:: Data for this exercise ::

=-=-=

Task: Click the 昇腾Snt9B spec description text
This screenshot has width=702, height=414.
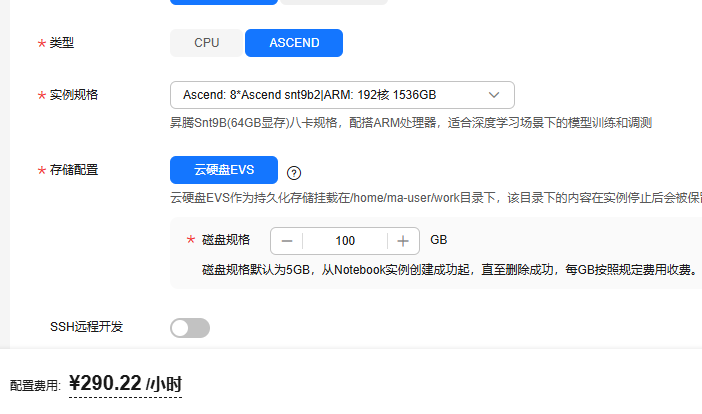Action: (x=410, y=123)
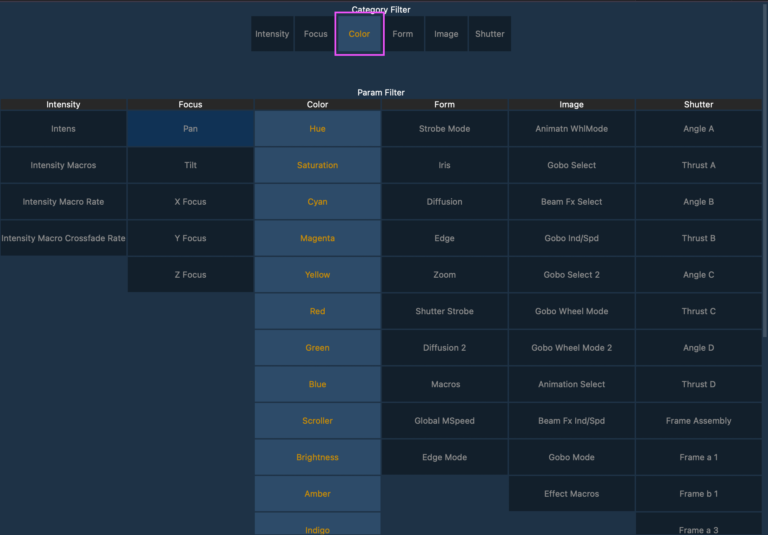Enable the Shutter category filter
Screen dimensions: 768x535
coord(490,34)
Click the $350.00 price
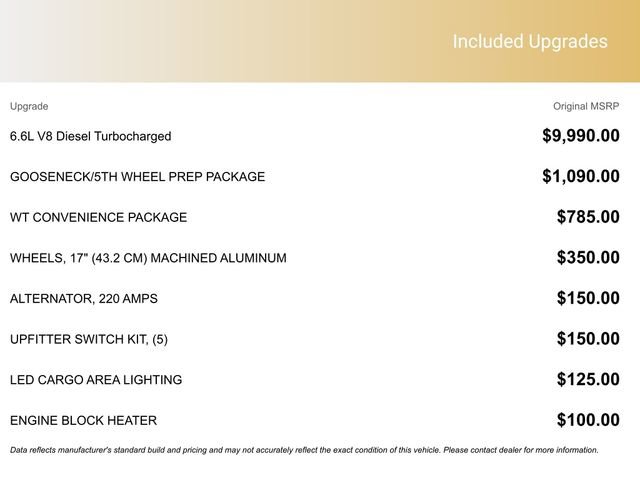Viewport: 640px width, 480px height. [587, 258]
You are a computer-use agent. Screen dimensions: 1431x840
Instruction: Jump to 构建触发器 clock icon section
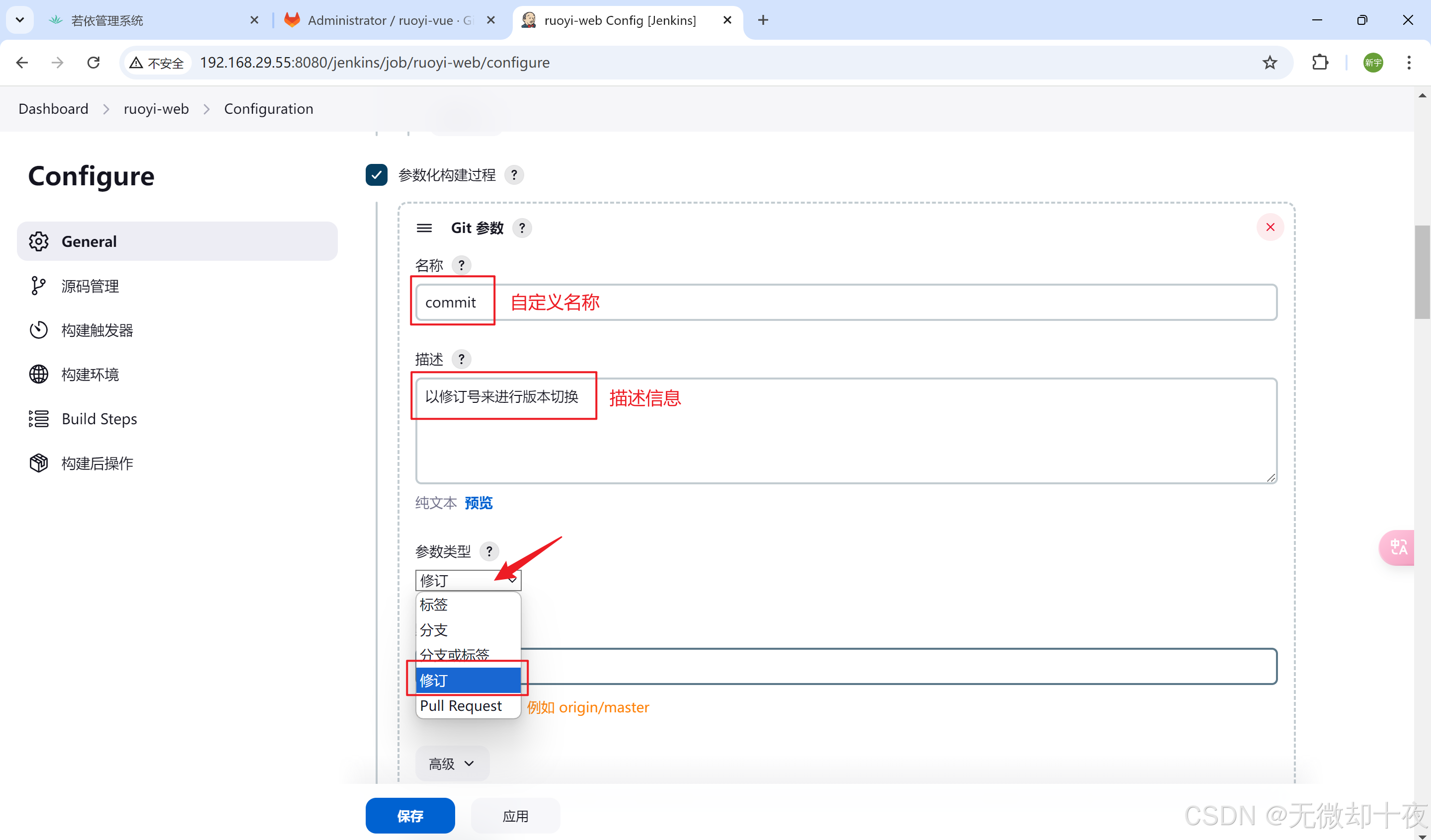(39, 330)
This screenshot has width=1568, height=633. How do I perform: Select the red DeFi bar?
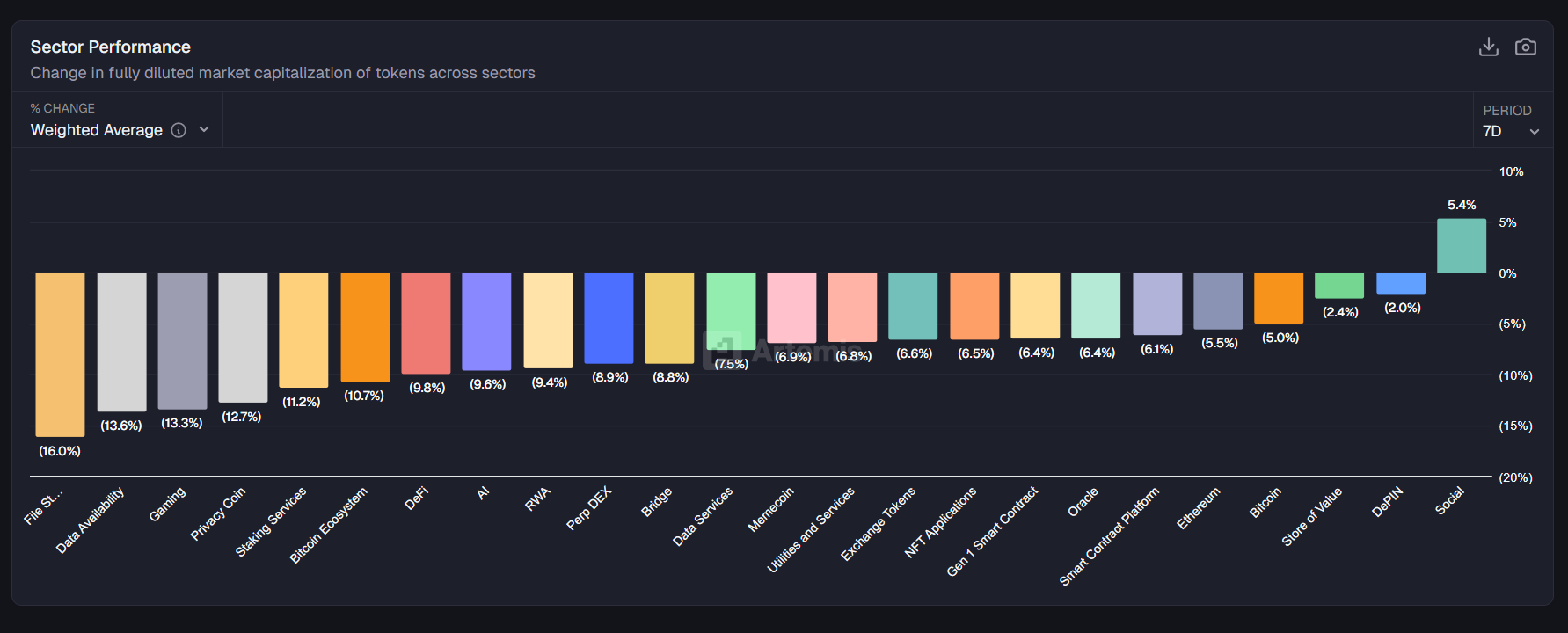pyautogui.click(x=426, y=323)
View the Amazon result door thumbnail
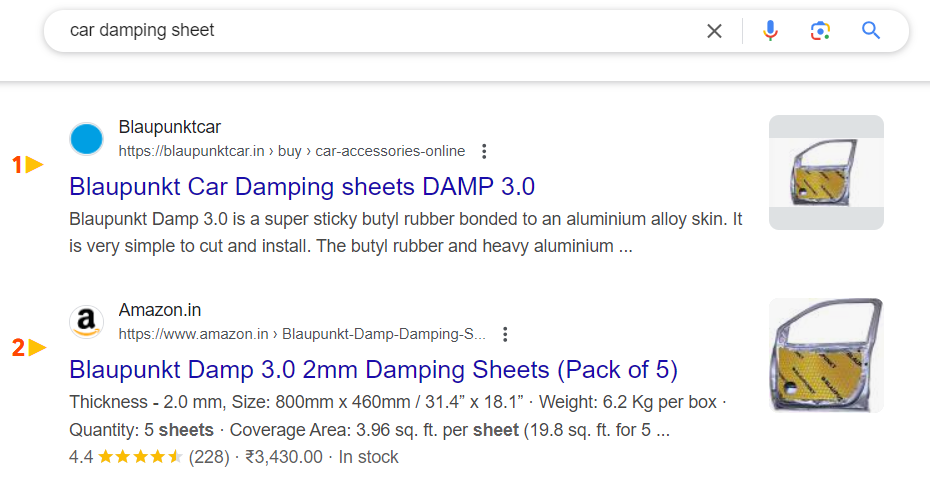The width and height of the screenshot is (930, 485). tap(825, 355)
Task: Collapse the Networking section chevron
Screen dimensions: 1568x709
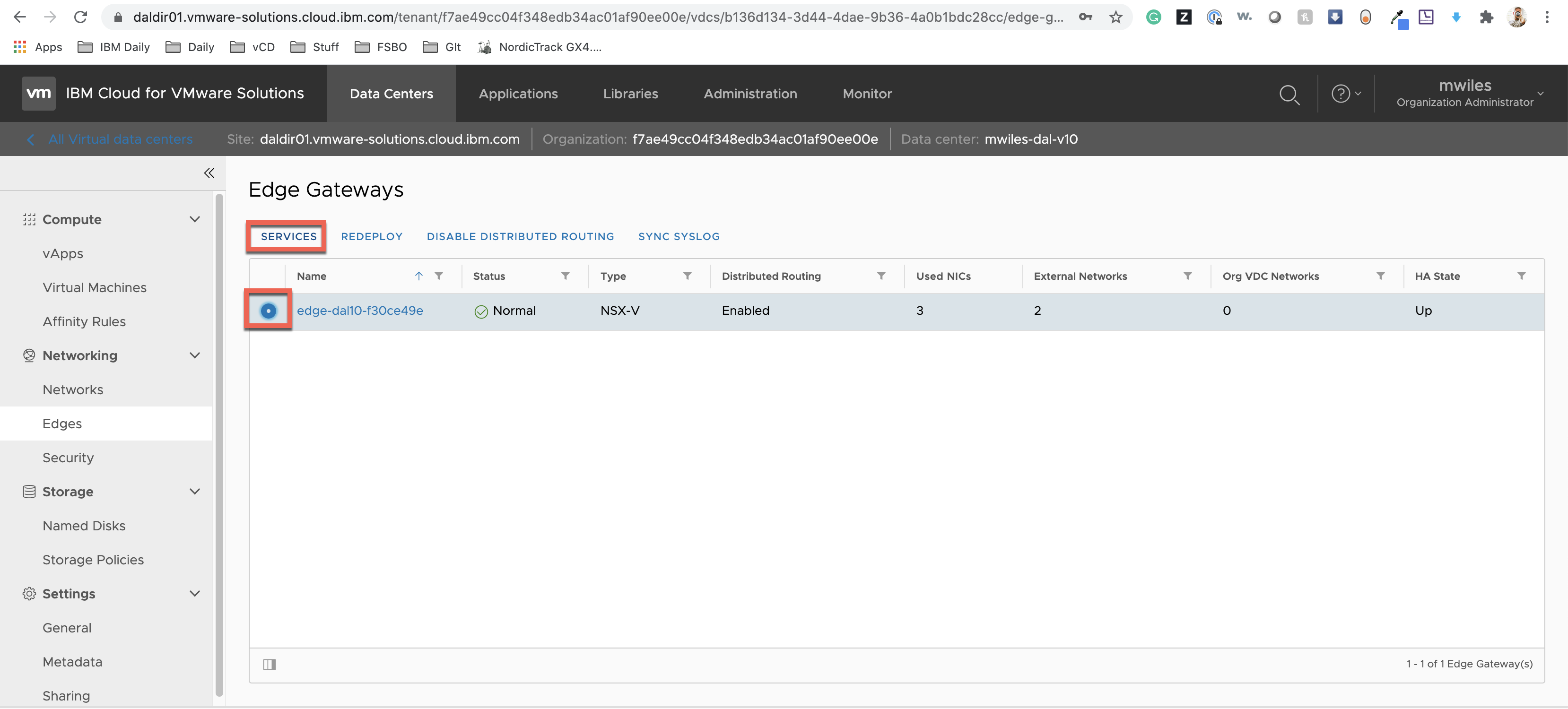Action: 194,355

=-=-=

:: Problem requirements ::
Reproduce the whole listing above, changing every "Task" to "Goal" and keeping everything else the same. Leave out the pictures.

:: Final result ::
Goal: Click the 昇腾Snt9B spec description text
This screenshot has width=702, height=414.
Action: (x=410, y=123)
Enable the Shutter category filter
Screen dimensions: 768x535
coord(490,34)
Click the $350.00 price
Viewport: 640px width, 480px height. [587, 258]
You are a computer-use agent. Screen dimensions: 1431x840
Instruction: Jump to 构建触发器 clock icon section
(39, 330)
This screenshot has width=1568, height=633. How do I perform: Select the red DeFi bar?
pyautogui.click(x=426, y=323)
View the Amazon result door thumbnail
The width and height of the screenshot is (930, 485). tap(825, 355)
Goal: Collapse the Networking section chevron
Screen dimensions: 1568x709
Action: 194,355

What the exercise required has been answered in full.